[Agda] Problem with inductively defined type having
(simulated) partial constructors
Tristan Wibberley
tristan at wibberley.org
Thu Apr 17 23:52:41 CEST 2008
On Thu, 2008-04-17 at 22:31 +0100, Wouter Swierstra wrote:
> Hi Tristan,
>
> >> The other problem with your code is that it isn't obviously
> >> structurally recursive, and therefore doesn't termination check. This
> >> surprised me a bit. It seems ok, but maybe I'm missing something
> >> here.
>
> Dan Licata just pointed out that once you solve all the missing
> proofs, the termination checker stops complaining. Phew.

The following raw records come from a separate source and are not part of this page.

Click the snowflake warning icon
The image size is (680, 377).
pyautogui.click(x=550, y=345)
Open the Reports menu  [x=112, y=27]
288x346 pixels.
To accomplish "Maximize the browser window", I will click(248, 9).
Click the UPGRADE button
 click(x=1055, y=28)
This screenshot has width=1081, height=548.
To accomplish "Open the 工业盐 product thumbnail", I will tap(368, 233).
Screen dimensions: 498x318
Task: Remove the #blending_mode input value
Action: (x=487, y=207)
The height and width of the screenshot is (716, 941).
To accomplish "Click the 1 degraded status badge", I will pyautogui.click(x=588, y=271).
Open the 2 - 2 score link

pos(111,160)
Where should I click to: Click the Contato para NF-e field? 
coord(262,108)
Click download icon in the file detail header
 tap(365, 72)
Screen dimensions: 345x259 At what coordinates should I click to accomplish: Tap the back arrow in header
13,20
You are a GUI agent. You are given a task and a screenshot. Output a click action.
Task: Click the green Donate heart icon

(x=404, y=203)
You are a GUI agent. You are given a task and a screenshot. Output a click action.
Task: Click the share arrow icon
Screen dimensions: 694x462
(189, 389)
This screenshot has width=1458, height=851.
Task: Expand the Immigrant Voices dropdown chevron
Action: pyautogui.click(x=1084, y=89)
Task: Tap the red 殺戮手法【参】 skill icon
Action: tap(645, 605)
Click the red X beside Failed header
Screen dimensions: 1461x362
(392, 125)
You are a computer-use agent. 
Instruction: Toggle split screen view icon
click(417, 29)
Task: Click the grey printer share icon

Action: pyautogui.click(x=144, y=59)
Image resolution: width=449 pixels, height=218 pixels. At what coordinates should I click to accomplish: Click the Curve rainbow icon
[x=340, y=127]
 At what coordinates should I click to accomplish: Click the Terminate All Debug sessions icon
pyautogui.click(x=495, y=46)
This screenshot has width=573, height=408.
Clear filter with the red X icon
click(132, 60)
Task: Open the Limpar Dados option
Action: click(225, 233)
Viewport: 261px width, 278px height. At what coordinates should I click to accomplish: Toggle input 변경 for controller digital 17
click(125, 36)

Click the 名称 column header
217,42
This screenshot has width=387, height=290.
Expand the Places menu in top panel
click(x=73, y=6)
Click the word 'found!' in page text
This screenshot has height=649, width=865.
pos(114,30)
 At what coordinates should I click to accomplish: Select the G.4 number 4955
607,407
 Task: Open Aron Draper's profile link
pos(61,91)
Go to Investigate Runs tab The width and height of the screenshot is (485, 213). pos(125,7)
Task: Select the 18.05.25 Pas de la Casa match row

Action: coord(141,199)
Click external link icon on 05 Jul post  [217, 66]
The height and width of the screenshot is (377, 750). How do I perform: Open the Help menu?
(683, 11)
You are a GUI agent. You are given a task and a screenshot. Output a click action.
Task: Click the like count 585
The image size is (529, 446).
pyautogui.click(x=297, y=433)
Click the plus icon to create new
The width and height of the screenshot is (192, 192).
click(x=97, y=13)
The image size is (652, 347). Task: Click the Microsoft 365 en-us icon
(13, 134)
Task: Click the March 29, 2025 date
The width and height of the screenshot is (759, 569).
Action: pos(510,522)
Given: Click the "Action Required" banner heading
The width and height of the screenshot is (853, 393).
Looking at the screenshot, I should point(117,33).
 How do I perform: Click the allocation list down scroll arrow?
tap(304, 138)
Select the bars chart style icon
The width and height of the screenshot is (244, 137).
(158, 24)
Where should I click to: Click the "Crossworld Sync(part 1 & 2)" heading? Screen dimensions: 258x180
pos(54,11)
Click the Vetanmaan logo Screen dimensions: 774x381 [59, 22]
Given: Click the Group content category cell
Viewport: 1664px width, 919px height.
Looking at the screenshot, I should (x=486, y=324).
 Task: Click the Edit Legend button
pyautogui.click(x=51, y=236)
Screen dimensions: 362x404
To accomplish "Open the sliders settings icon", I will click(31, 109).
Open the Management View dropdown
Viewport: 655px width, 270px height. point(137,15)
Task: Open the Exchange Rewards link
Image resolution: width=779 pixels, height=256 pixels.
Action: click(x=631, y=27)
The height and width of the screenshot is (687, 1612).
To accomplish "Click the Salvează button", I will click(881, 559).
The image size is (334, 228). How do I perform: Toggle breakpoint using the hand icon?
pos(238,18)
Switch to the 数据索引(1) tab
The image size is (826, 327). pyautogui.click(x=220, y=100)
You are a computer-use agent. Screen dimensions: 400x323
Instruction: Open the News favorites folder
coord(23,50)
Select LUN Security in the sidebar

That's good, but I can't see how to calculate a proof object of "even (a
or b) IsTrue" given proof objects "p : even a IsTrue" and "q : even b
IsTrue".
In the last few minutes I've tried looking at it like this (with _or_
and proof1 in a mutual block):
(a orone) -> (b orone) -> (a or b) orone
becomes
(_orone a {p}) -> (_orone b {q}) -> _orone (a or b) {proof1 p q}
proof1 : {a : Octet} -> {b : Octet} ->
(_ : even a IsTrue) -> (_ : even b IsTrue) ->
even (a or b) IsTrue
proof1 {allzeros} {allzeros} p q = ???
proof1 {_ orone} {_} p q = ???
proof1 {_} {_ orone} p q = ???
proof1 {_ shifted} {_shifted} p q = ???
I can't figure an expression to put in each of these clauses that
produces Top or Bottom : Set instead of : Set1
> What about:
>
> data Word : Nat -> Set where
> Nil : Word 0
> Cons : {n : Nat} -> Bit -> Word n -> Word (Succ n)
>
> data Fin : Nat -> Set where
> Fz : {n : Nat} -> Fin (Succ n)
> Fs : {n : Nat} -> Fin n -> Fin (Succ n)
>
> Octet = Word 8
> Is there any particular reason you want exactly this inductive
> structure for the Octet type? Just curious,
I was doing it this way to experiment with things.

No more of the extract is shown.